Già dalla fine dello scorso anno il Paese aveva cercato di “ottimizzare” alcune delle leve economiche di cui dispone. Il Canale di Suez, ad esempio, fonte chiave di valuta estera, rappresenta una risorsa cruciale: l’autorità di gestione ha recentemente annunciato un ulteriore aumento dei costi di transito.
Alleviare i riflessi della crisi ucraina sull’economia egiziana passa anche attraverso il sostegno di partner regionali e di organizzazioni finanziarie internazionali. Nel mese di marzo è stato annunciato l’avvio di discussioni per un supporto da parte del FMI. Non è la prima volta che il Paese si rivolge al Fondo, dopo lo stanziamento del 2016 ne erano seguiti due nel 2020, dell’importo rispettivo di 2,7 e 5,2 miliardi di dollari. Insieme all’Argentina, il Paese è uno dei principali debitori del fondo a livello mondiale.
Evitare che le ripercussioni economiche si riflettano sul piano politico e quindi sulla stabilità è una priorità dei principali partner del Paese, sebbene il forte controllo del regime e la repressione riducano la probabilità di mobilitazioni di massa e di pubbliche manifestazioni di dissenso.
Nel mese di marzo, il fondo sovrano Abu Dhabi Developmental Holding ha annunciato la volontà di investire 2 miliardi di dollari tramite l’acquisizione di quote di compagnie statali; la Qatar Investment Authority investirà altri 5 miliardi; 15 miliardi arriveranno infine dall’Arabia Saudita. In totale i Paesi del Golfo promettono investimenti o depositi per circa 22 miliardi di dollari. Sebbene su scala nettamente inferiore, l’Unione Europea ha invece dedicato all’Egitto la fetta più ampia, circa 100 milioni di euro, della sua “Food and Resilience Facility initiative” a sostegno della sicurezza alimentare.
Un delicato equilibrio diplomatico
La vulnerabilità economica del Paese si è riflessa anche sul piano diplomatico.

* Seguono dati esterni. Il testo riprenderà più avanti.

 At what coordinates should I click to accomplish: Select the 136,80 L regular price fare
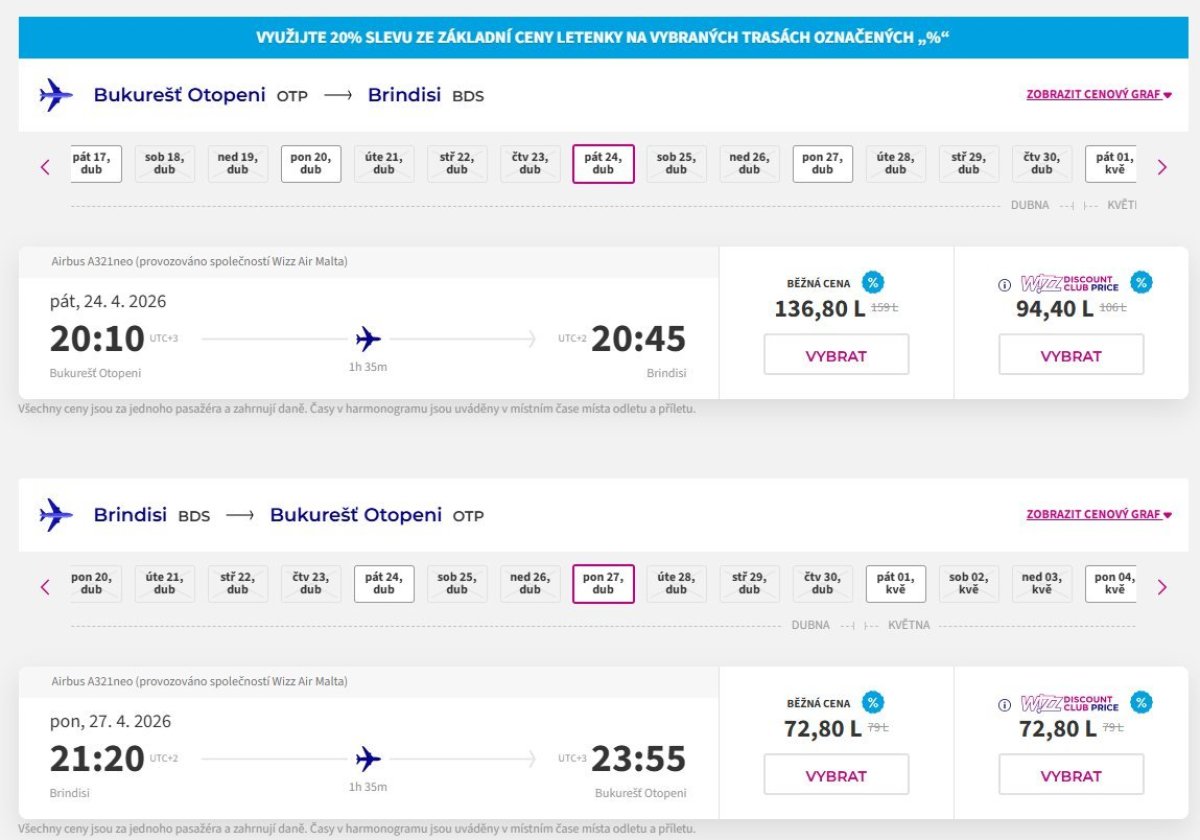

Il conflitto in corso pone l’Egitto in una posizione delicata, di fronte a un continuo negoziato fra la necessità di mitigare le ripercussioni politiche ed economiche dell’invasione russa e il mantenimento dei fondamentali della sua politica estera.

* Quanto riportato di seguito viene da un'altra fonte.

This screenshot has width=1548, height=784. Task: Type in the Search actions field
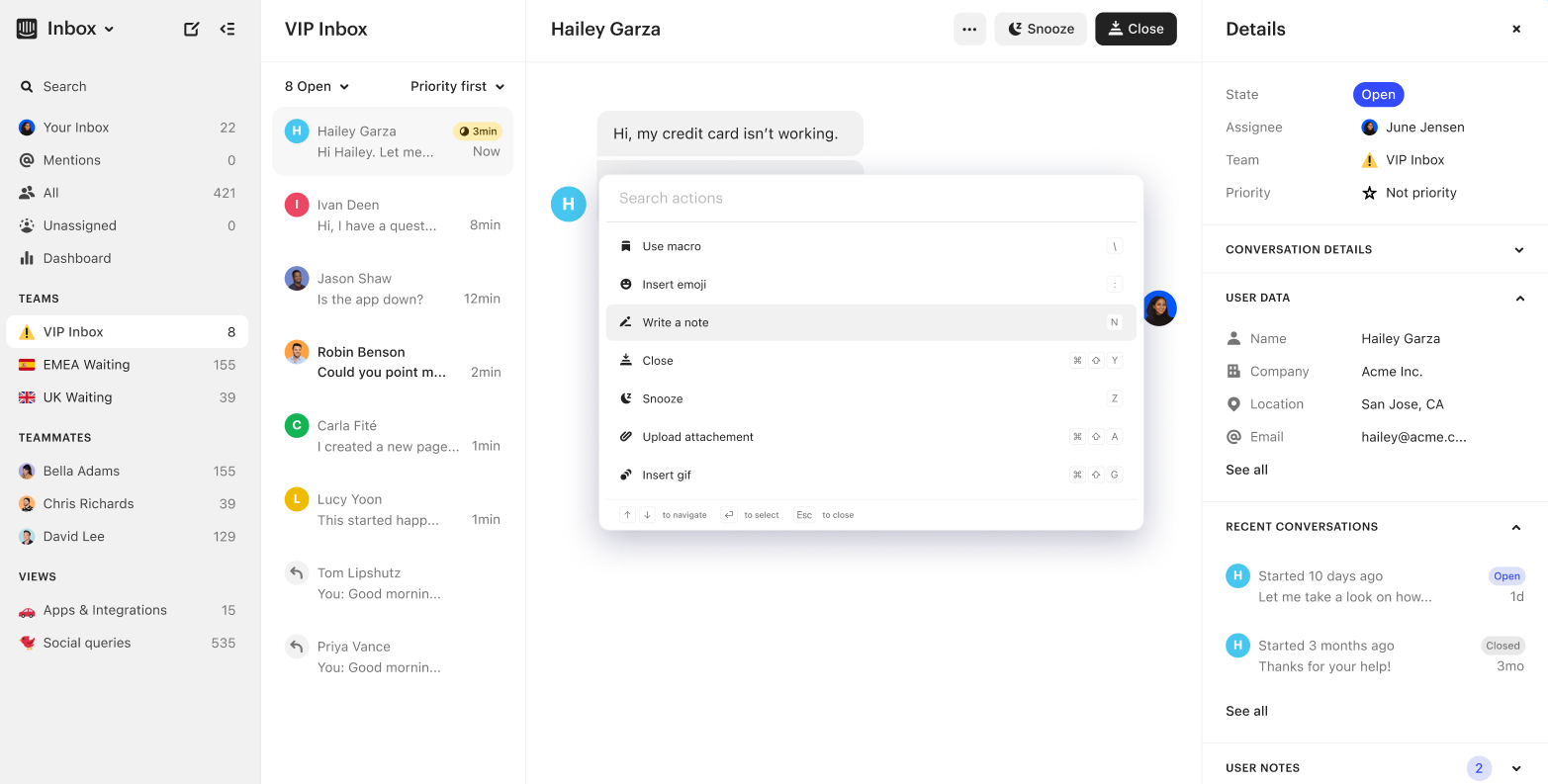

Le relazioni fra il Cairo e Mosca sono eccellenti. Nel 2018 i due Stati hanno firmato un accordo di cooperazione strategica che copre le sfere militare, di sicurezza, commerciale ed economica. Nel 2019, il commercio bilaterale ha raggiunto i 6,2 miliardi di dollari e l’Egitto si è imposto come uno dei primi partner commerciali della Russia nell’intera regione MENA.
Negli ultimi anni il rafforzamento della cooperazione con la Russia ha coinciso con il progressivo raffreddamento delle relazioni con gli Stati Uniti, nonostante il Cairo sia un alleato chiave di Washington nell’area. L’Egitto è uno dei principali destinatari dell'asistenza estera americana. All’inizio di marzo, gli ambasciatori dei Paesi del G7 al Cairo hanno chiesto e ottenuto dal governo egiziano un voto a sostegno della risoluzione ONU a condanna dell’invasione russa. Questa decisione non sembra aver minato la relazione con Mosca: pochi giorni dopo, Putin e al Sisi hanno ribadito la forza della relazione bilaterale durante una conversazione telefonica.
Il Paese si muove quindi su un delicato equilibrio fra Mosca e Washington, in un anno che vedrà il Paese particolarmente esposto sul piano internazionale, anche in vista della prossima conferenza delle Nazioni Unite sul cambiamento climatico (COP27), prevista a Sharm-El-Sheik il prossimo novembre.